Lauper and colleagues published the results of a large cohort study of more than 30,000 treatment courses in patients with RA, looking at the efficacy of different biologics and a Janus kinase (JAK) inhibitor. Discontinuation of therapy was used as the primary efficacy outcome, and one secondary outcome was low disease activity based on Clinical Disease Activity Index (CDAI) at 12 months. Over 17,000 courses were anti–tumor necrosis factor (TNF) therapy, with about 7000 JAK-inhibitor therapy courses and the remainder an interleukin 6 (IL-6) inhibitor or abatacept therapy; individual data was only available from 13 to 17 registries (depending on the parameter of interest). Overall, IL-6 inhibitors and JAK inhibitors were less frequently stopped for ineffectiveness compared with anti-TNF agents, but were more frequently stopped owing to adverse events. Drug retention rates also varied between different countries, suggesting that prescription pattern differences may affect the primary outcome. In terms of CDAI, response rates at 1 year were similar between anti-TNF agents, JAK inhibitors, and IL-6 inhibitors and was slightly lower for abatacept. This real-world study does support similar efficacy between these classes of medications, though further conclusions are somewhat hampered by the lack of individual data.
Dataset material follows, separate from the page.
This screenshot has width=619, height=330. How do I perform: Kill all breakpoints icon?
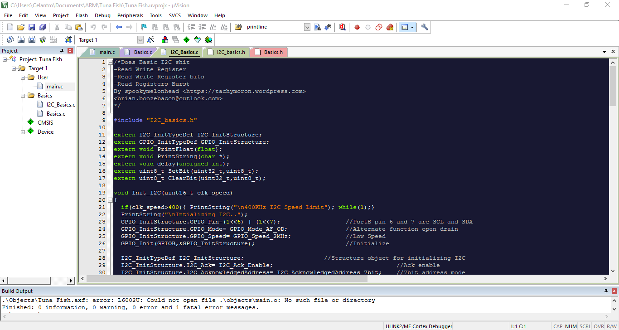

A study in Japan by Mori and colleagues looked at biologic disease-modifying antirheumatic drugs (bDMARD) (TNF inhibitors and an IL-6 inhibitor) and tofacitinib discontinuation in a cohort of 97 patients with RA . Patients were required to initially be in a high or moderate disease activity state prior to treatment, then in remission or a low disease activity state with treatment for more than 48 weeks. Mean follow-up was 2.1 years and disease flare occurred in about 75% of patients at about 1.6 years after medication discontinuation. Though bDMARD- or targeted synthetic DMARD (tsDMARD)–free remission was not "durable" for most patients, the majority of those patients who experienced flares improved with resumption of their previous medication. Though it is reassuring that most study patients were able to discontinue their bDMARD or tsDMARD medication for a period of time, the fact that most experienced flares within 2 years suggests that discontinuation of these medications in patients with high disease activity is not a viable long-term approach.

Krekeler and colleagues performed a retrospective analysis of about 500 patients seen in a single rheumatology clinic to evaluate possible misdiagnosis of RA. The diagnosis of calcium pyrophosphate deposition disease (CPPD), as well as the presence of radiographic chondrocalcinosis, were more frequently found among patients diagnosed with seronegative RA vs those diagnosed with seropositive RA, particularly RA in the wrists. The CPPD diagnosis was made by rheumatologists on the basis of the presence of radiographic chondrocalcinosis along with typical joint swelling and signs of inflammation. Because chondrocalcinosis was part of the CPPD diagnosis, it is unsurprising that both followed similar patterns. Whether patients with CPPD were actually misdiagnosed as having seronegative RA is unclear from this retrospective study; as the authors note, chondrocalcinosis itself has been found to be associated with older age and osteoarthritis in prior studies, particularly in the knee. However, the study confirms that alternative diagnoses in seronegative RA should be considered.